Activity: Your answer must be an exact copy of the entries below, with every picture removed.

Source material:
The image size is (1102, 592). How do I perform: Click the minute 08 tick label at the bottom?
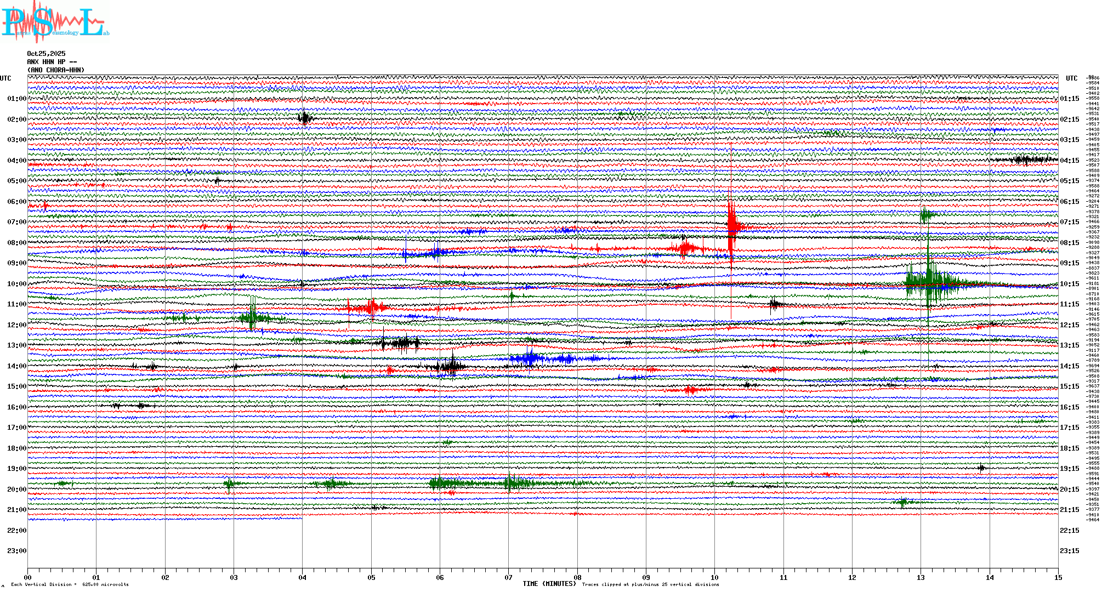[577, 577]
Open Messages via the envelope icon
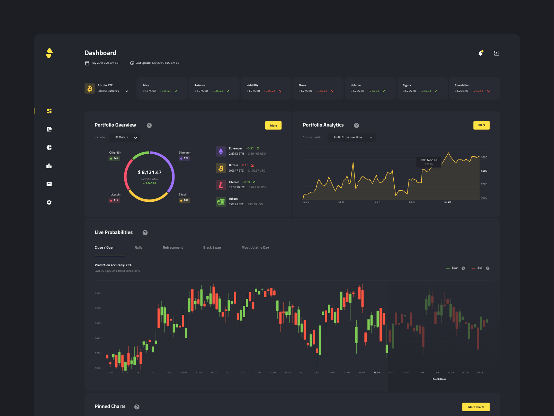Image resolution: width=554 pixels, height=416 pixels. [49, 184]
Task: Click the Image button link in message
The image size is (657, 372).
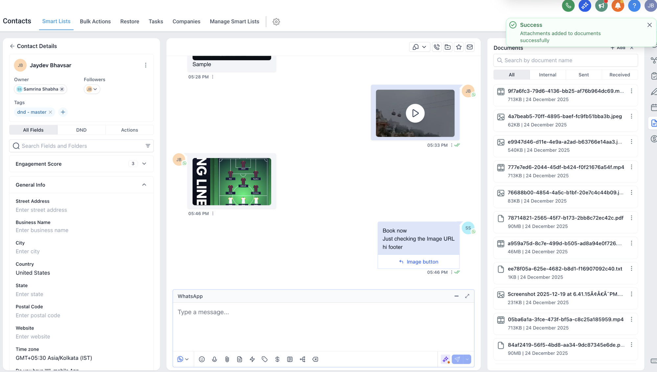Action: click(x=422, y=262)

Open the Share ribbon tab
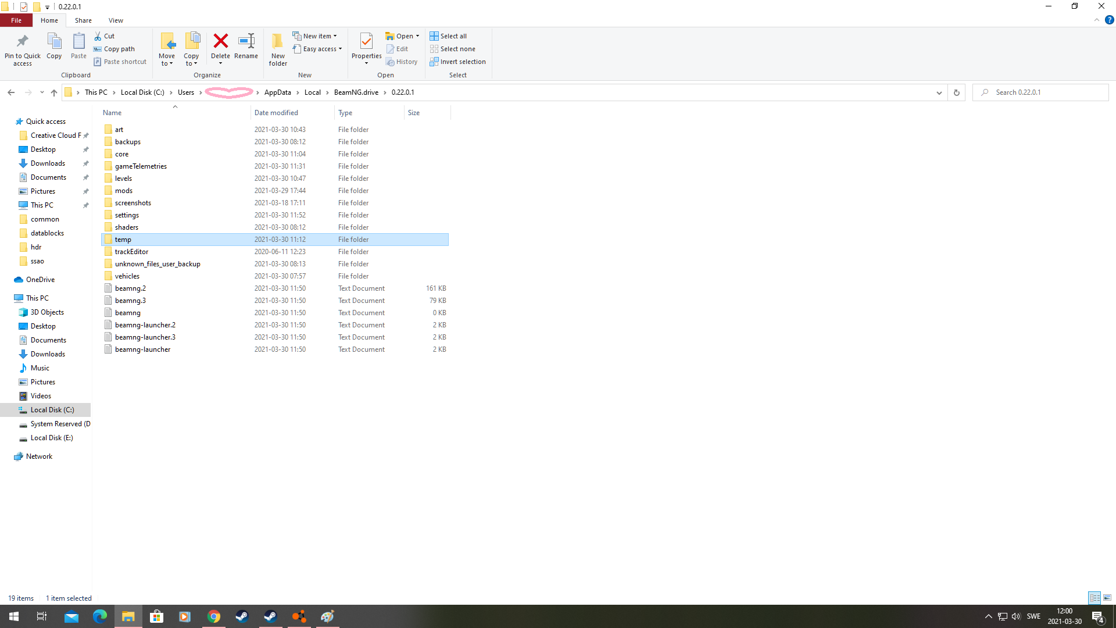83,20
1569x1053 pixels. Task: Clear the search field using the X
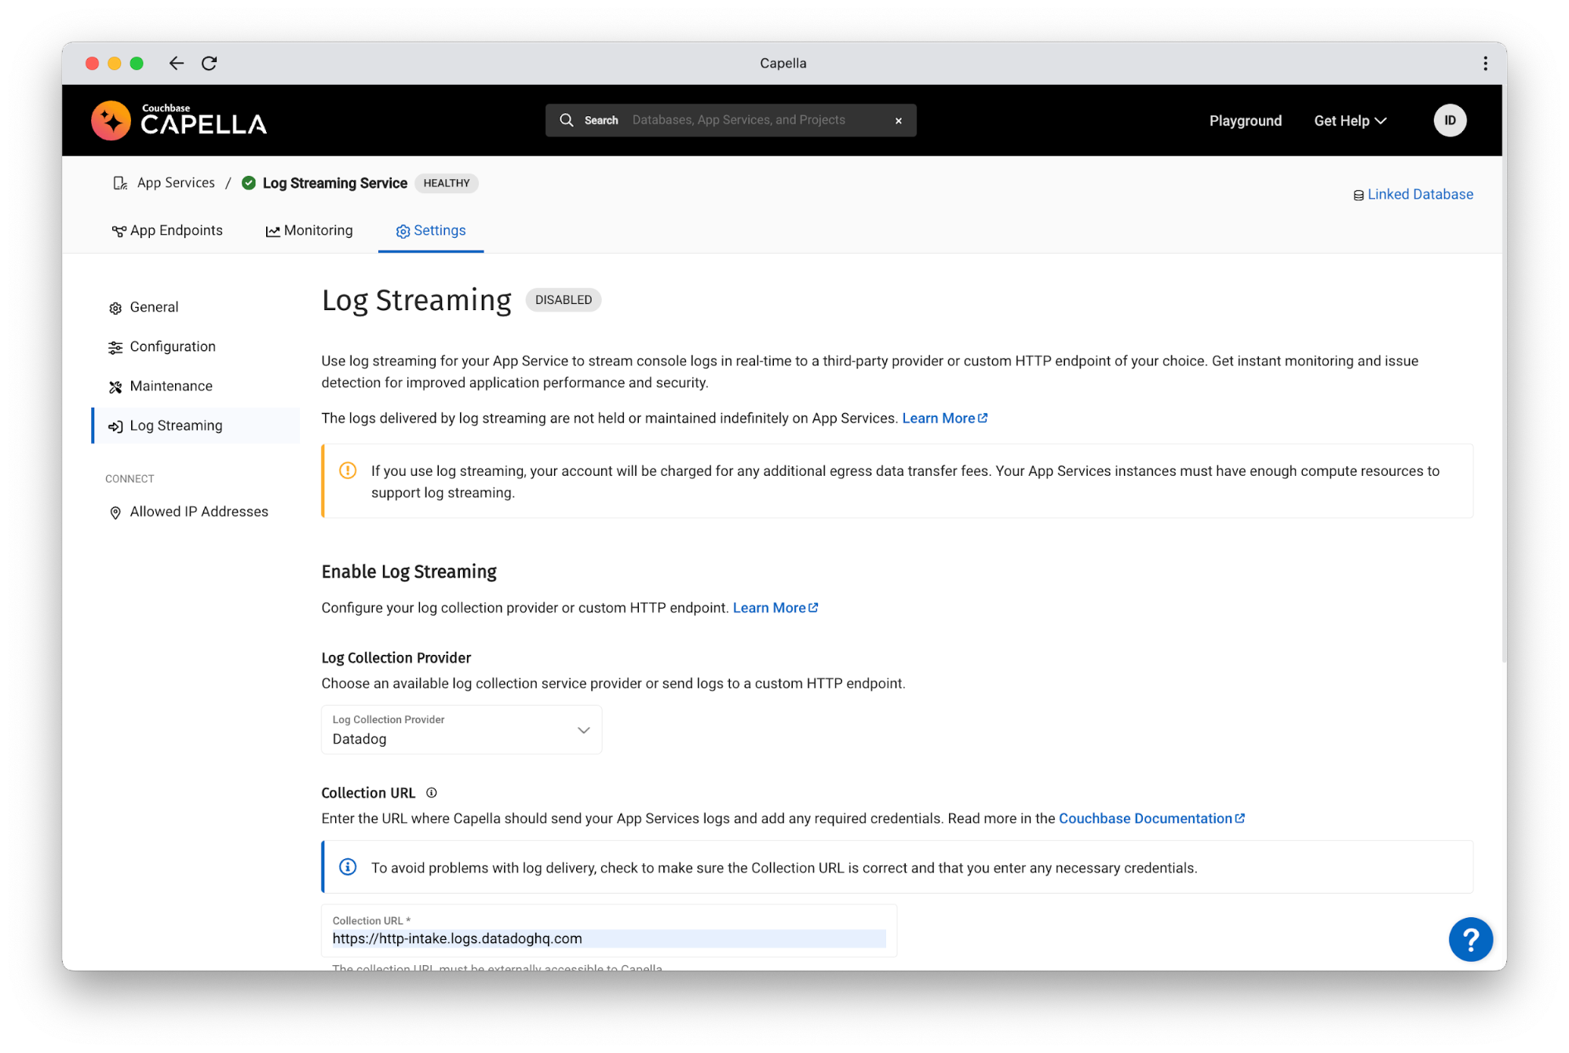(x=898, y=119)
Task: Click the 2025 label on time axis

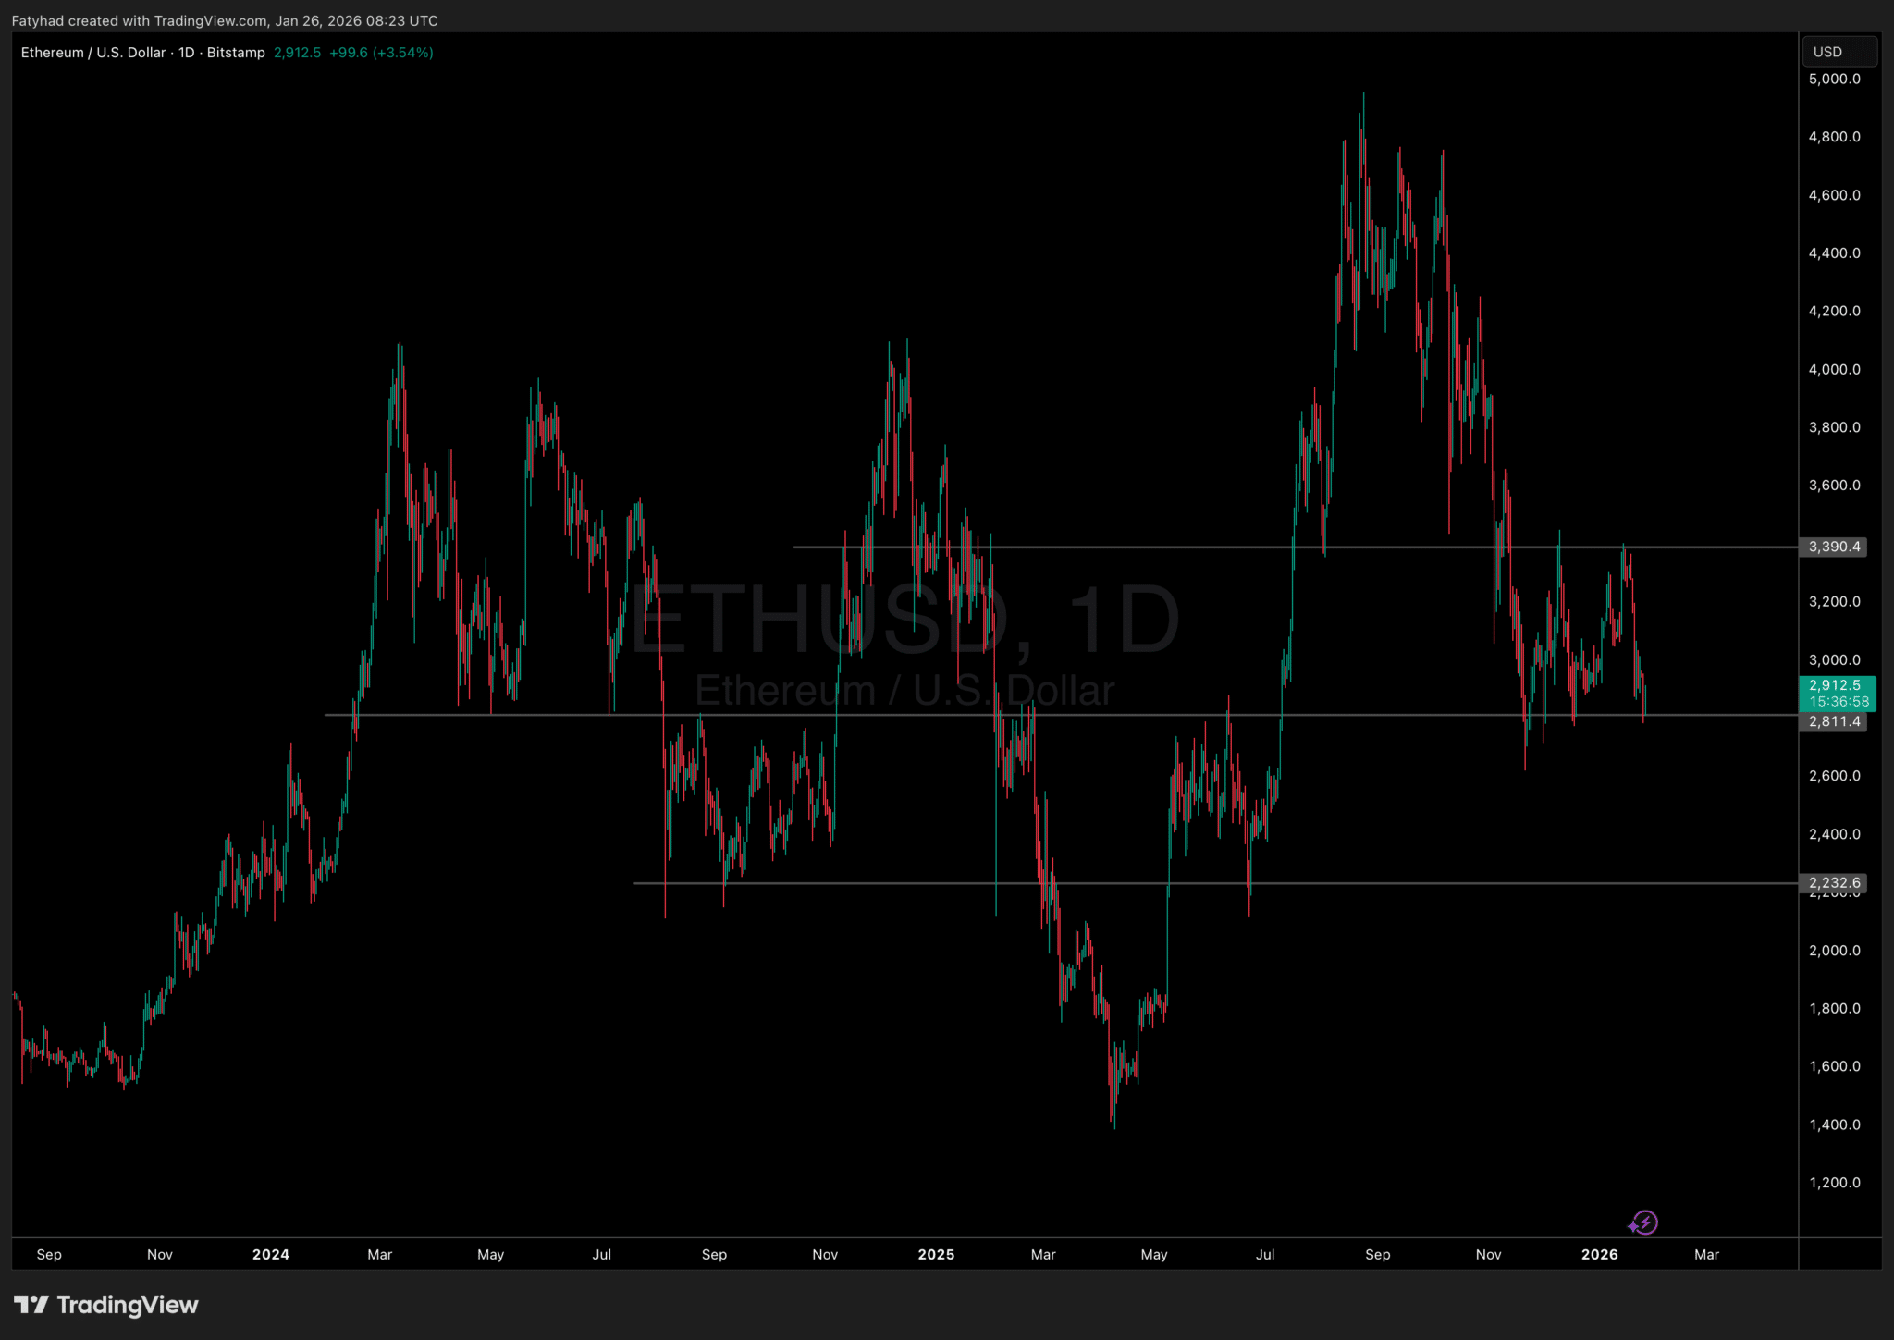Action: click(936, 1254)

Written solution:
The image size is (1102, 592). How do I perform: Click the minute 08 tick label at the bottom?
[577, 577]
Open Messages via the envelope icon
Image resolution: width=554 pixels, height=416 pixels. [49, 184]
Task: Click the Image button link in message
The image size is (657, 372).
Action: click(x=422, y=262)

Open the Share ribbon tab
83,20
1569x1053 pixels. Task: Clear the search field using the X
(x=898, y=119)
Task: Click the 2025 label on time axis

Action: click(936, 1254)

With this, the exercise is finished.